Futbol
denildiğinde akla gelen ‘taktik’ kavramı, kendisini daim bir değişim içinde
gösteriyor. 2012 Şampiyonlar liginde
Chelsea’nin sıkı bir defansla, kendi ceza sahasına kapanarak, Barcelona’yı
elemesi, dünya çapında taktiksel önemi bir kez daha vurgulamıştı.
Bu sene de buna
benzer bir örnek yine devler liginde kendisini gösterdi; Milan’ın %25’lik topa sahip olma oranına rağmen, büyük
bir disiplinle ‘İtalyan’ defans sistemini uygulaması, Barcelona’yı yenmesine
yetti.
Bu örneklerle
bir yandan ‘takımına göre taktik’ oluşturmanın önemini kanıtlarken; diğer
yandan da bir gerçeği daha görmeme sebep oluyor. Messi mi yoksa Barça forvet
hattı mı?
Messi’nin
yeteneklerine elma, armut atan insanlar
var. Sağındaki, solundaki; Iniesta’sı,
Xavi’si olmadan bir hiç diyenler bir de. Kimi zaman Barça’nın yenilgisi, karşı
takımın defans gücüne bağlanıyor. Kimi zaman da Messi’nin Maradona gibi hat
tanımaz hızının o maçta görülemediğiyle, Arjantinli’nin ‘gününde olmamasıyla
ilişkilendiriliyor.
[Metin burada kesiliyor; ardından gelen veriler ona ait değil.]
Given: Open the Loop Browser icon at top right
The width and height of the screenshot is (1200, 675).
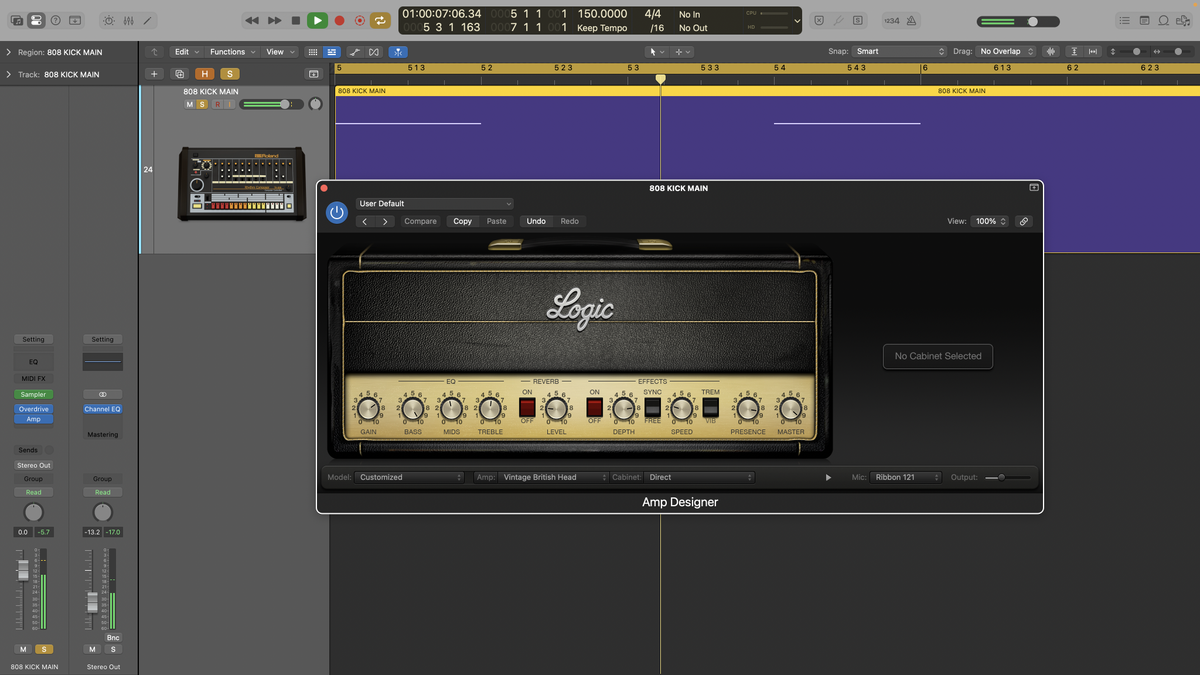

Milan’la olan ikinci maçta yeniden yıldızlaşan Messi’nin,
‘şimdi günümdeyim’ mesajıyla, Barça’nın kazanmasını doğru orantıladım kendi
adıma. Bu durum Messi’nin yeteneğini gerçek, kuşku geçirmez yapıyor elbet.
Futbolun
zevki; hücumdan, sürekli çıkan,
yetenekli ve hızlı adamlardan geçer. Bunu reddetmek, hücum yapan bir takımı
izlemenin zevkinden vazgeçmek imkansız. Barcelona’nın, Manchester United’ın,
Real Madrid’in, Bayern Munich’in verdiği zekin büyük bir çoğunluğu da bundan
ileri gelir.
Ancak kabul
etmek gerek ki; bu gücü yüksek olan takımları yenebilmenin tek yolu da
kapanmaktan geçer. Milan ve Chelsea örneği de bu tesbite cup diye oturur. Bu
yeni, dahice ya da bilinmedik bir gerçek değil elbet. Ancak futbol zevkinden
ödün vermemek adına bu taktiği uygulamaktan çekinen teknik adamların,
takımların varlığı da görmezden gelinemez. Yani akıllı taktik, bir çok zaman bu
‘keyif’ unsuruna takılı kalır.
Futbolseverin
hıza, güce, yeteneğe ve zekaya düşkünlüğü bilinir. Hal böyleyken, defansa
kapanan takımların sürekli halde hayatta kalması da mümkün olmayabiliyor. Bir
benzetme vardır; ligin sıkıcılığının tek sebebinin bu taktik olduğu düşünüldüğü
için; kapanan takım ardından ‘Yunan takımı gibi...’ benzetmesi yapılır. Ben de
paragrafın başında saydığım dört özelliği sürekli olarak görmeyi bekleyen bir izleyici olarak;
devler ligine ‘Yunan takımı’ taktiği pek yakıştıramıyorum.
Nitekim çok
örneği kalmadı da çeyrek finallerde.
Her alanda
olduğu gibi, futbolda da savaşan, atılan olmak; kazanma yolundaki tek ‘taktik’
gibi hala. Yine de bekleyip görmeli.
Kim bilir belki birileri daha Chelsea’nin
tıpkı geçen sene kazandığı gibi, kupayı kapanarak evine taşır.